ABSTRACT

Objective: To assess whether 1) tremor and dyskinesia affect photoplethysmography (PPG) data quality, and 2) heart rate (HR) analysis based on continuous PPG can be used to quantify autonomic dysfunction in Parkinson’s disease (PD) patients.

Background: Autonomic dysfunction is an important non-motor sign of PD, and objective measures are needed to quantify its progression for both patient care and clinical trials.

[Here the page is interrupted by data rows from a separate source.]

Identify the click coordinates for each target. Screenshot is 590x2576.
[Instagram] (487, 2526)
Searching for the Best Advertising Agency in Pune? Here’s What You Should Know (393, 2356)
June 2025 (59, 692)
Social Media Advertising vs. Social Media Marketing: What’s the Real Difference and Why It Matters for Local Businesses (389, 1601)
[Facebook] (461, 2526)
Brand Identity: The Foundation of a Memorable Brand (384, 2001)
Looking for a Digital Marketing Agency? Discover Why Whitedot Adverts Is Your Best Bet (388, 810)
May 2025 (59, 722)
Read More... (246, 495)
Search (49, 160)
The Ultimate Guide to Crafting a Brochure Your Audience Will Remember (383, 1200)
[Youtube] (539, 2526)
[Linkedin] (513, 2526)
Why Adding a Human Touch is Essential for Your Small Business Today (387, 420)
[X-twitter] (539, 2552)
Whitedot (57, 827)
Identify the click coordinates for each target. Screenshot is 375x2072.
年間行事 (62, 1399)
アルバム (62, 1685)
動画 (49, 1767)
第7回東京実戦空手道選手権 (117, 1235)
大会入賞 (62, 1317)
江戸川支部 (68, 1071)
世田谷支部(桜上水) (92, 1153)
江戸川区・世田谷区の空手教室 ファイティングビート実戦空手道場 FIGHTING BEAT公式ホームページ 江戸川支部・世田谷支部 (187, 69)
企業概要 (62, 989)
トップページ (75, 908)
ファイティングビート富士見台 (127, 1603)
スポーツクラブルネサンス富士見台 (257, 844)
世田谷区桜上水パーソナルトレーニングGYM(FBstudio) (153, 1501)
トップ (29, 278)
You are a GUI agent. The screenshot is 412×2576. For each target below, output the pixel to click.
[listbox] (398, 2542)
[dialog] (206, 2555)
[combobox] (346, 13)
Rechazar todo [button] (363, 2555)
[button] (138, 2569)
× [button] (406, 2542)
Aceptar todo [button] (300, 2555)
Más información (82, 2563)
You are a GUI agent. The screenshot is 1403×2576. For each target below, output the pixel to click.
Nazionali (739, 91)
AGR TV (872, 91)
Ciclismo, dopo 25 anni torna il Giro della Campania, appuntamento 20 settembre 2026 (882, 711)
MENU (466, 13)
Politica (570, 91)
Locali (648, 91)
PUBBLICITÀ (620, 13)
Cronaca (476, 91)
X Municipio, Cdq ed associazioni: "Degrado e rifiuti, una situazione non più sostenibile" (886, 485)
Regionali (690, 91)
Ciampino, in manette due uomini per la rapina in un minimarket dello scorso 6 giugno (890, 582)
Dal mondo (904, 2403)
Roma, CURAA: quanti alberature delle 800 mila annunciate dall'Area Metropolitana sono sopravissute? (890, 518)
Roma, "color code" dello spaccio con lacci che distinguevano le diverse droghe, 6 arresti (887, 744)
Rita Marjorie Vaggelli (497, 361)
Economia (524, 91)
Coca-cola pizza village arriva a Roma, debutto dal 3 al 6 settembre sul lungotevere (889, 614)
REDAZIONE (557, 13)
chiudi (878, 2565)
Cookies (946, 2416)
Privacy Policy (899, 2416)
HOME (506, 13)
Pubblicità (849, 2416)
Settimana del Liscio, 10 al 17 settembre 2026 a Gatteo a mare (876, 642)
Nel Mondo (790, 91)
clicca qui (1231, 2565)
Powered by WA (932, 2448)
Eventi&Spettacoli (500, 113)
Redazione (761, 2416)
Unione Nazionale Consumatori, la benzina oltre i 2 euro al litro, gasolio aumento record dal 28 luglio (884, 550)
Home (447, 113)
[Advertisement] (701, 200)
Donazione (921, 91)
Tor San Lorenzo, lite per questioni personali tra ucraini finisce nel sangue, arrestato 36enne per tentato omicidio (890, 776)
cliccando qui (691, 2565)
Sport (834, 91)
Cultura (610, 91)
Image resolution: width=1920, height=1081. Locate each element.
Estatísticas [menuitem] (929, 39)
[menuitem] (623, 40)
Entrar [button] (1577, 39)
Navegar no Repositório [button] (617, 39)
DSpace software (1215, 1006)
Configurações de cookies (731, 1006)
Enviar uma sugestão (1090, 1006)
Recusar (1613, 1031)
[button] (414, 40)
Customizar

Method: From the Personalized Parkinson Project cohort, we included 486 patients diagnosed with PD for < 5 years. Participants wore a wrist-worn sensor device (mean wear time of 20 hours per day), and we segmented the continuous PPG signal of the first study week into 1-min windows. Using a previously developed algorithm, we classified all windows into high- versus low-quality segments for HR analysis. First, we studied the correlation between the proportion of high-quality segments during the day, and the severity of rest tremor at the arm of the device (MDS-UPDRS item 3.17) and the severity of dyskinesia (MDS-UPDRS items 4.1 and 4.2). Second, we assessed the correlation between HR profiles and existing measures of autonomic dysfunction (the MDS-UPDRS part Ib subtotal). HR was calculated from each high-quality segment by deriving the dominant frequency in the power spectral density. We defined the resting HR as the modal HR over all segments (calculated separately for day- and night-time), and the maximum HR was set at the 99th percentile HR (daytime only).

Results: On average, 65% (IQR:  59 – 71) of the PPG data was classified as high-quality across all 486 patients. The proportion of high-quality PPG segments was not significantly different between patients with different severity of rest tremor (p = 0.46) and dyskinesia (p = 0.14). Patients with more severe non-motor symptoms demonstrated a significantly higher resting HR, both during the day (p = 0.04) and during the night (p = 0.04). Maximum HR was not significantly associated with non-motor symptom severity (p = 0.12).

Conclusion: This large study on real-life sensor-based monitoring of PD revealed no link between motor symptoms and PPG quality, and demonstrated associations between resting HR and autonomic symptoms. This suggests that PPG-based HR assessment could be a promising tool to objectively quantify autonomic dysfunction in PD patients.